Over the years we’d dreamed of having a place big enough that our children and their partners could come & stay as well so the short-list was mostly 3-bed villas. When we finally got to Crete that summer, we saw 10 properties many were very nice but didn’t quite excite me as much as I had hoped.
One of the agents who showed us round said they also built places to order and asked if we’d be interested. After I’d stopped laughing I let him show us some examples of places they had built and the quality was fantastic – we’d not seen anything comparable really at a price we could afford.
The agent had been working with an English couple who planned to emigrate to Crete. They had purchased the land, drawn up plans & had them approved but then decided not to go through with it. This meant we could take over their plans, make some changes and additions of our own and have the whole process done far more quickly.
When he showed us the plot of land the views were everything we could have ever wanted but never dared expect. Part way up Drapanos Mountain but sheltered from the winds with stunning views and plans for a very modern villa that we loved. We made the decision within three days of seeing the land and the plans.

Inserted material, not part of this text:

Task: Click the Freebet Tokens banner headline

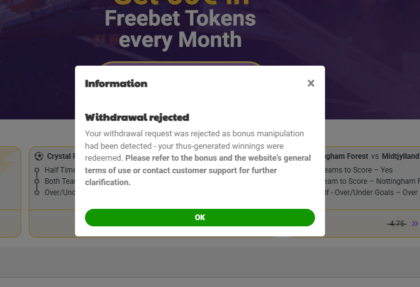Action: (180, 19)
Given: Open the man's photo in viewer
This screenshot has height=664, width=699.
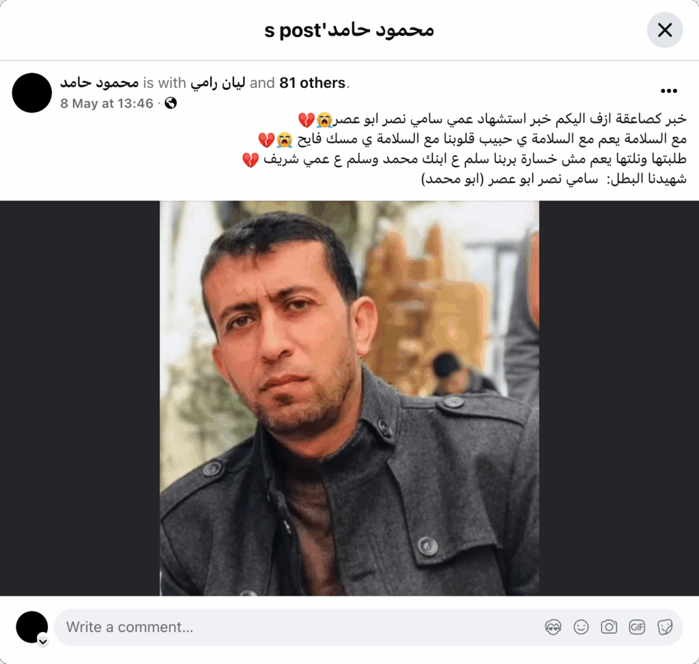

How do you find life in Crete?
Crete is fantastic. It has great scenery, great food and wonderfully warm, friendly and generous people. We love that you can get in the car and in 30 minutes be right up in the mountains with spectacular views.
There is so much to explore, every time we go out we seem to discover something new. We have stumbled across many beautiful villages and lovely tavernas while out and about. Not to mention the famous beaches in the South West of the island at Elafonisi and Balos on the west.
I enjoy my 10 minute morning walk to get fresh bread from the mini-market, and all along the way there are views over Souda Bay and the mountains – it sometimes feels like it’s a privilege to just walk there.
What advice would you give other potential buyers, particularly those having a home built?
Don’t use a normal high street bank to transfer your money abroad – you’ll get far better exchange rates with a currency exchange specialist.
I think having a relatively clear idea of what you want is important. Knowing what you would and wouldn’t compromise on will make the property search more efficient for you and your agent.
Talk to a wide range of agents and if you possibly can talk to other people who have bought out there, as they will know a lot of inside information that it’s almost impossible to get from other types of research.
If you end up having a home built, ask to speak to previous clients and see some of the properties they’ve built before. We also took everything that our architect said on board because he knew the area and had ideas that we didn’t. In Greece the architect is responsible for the project so are personally interested in its success.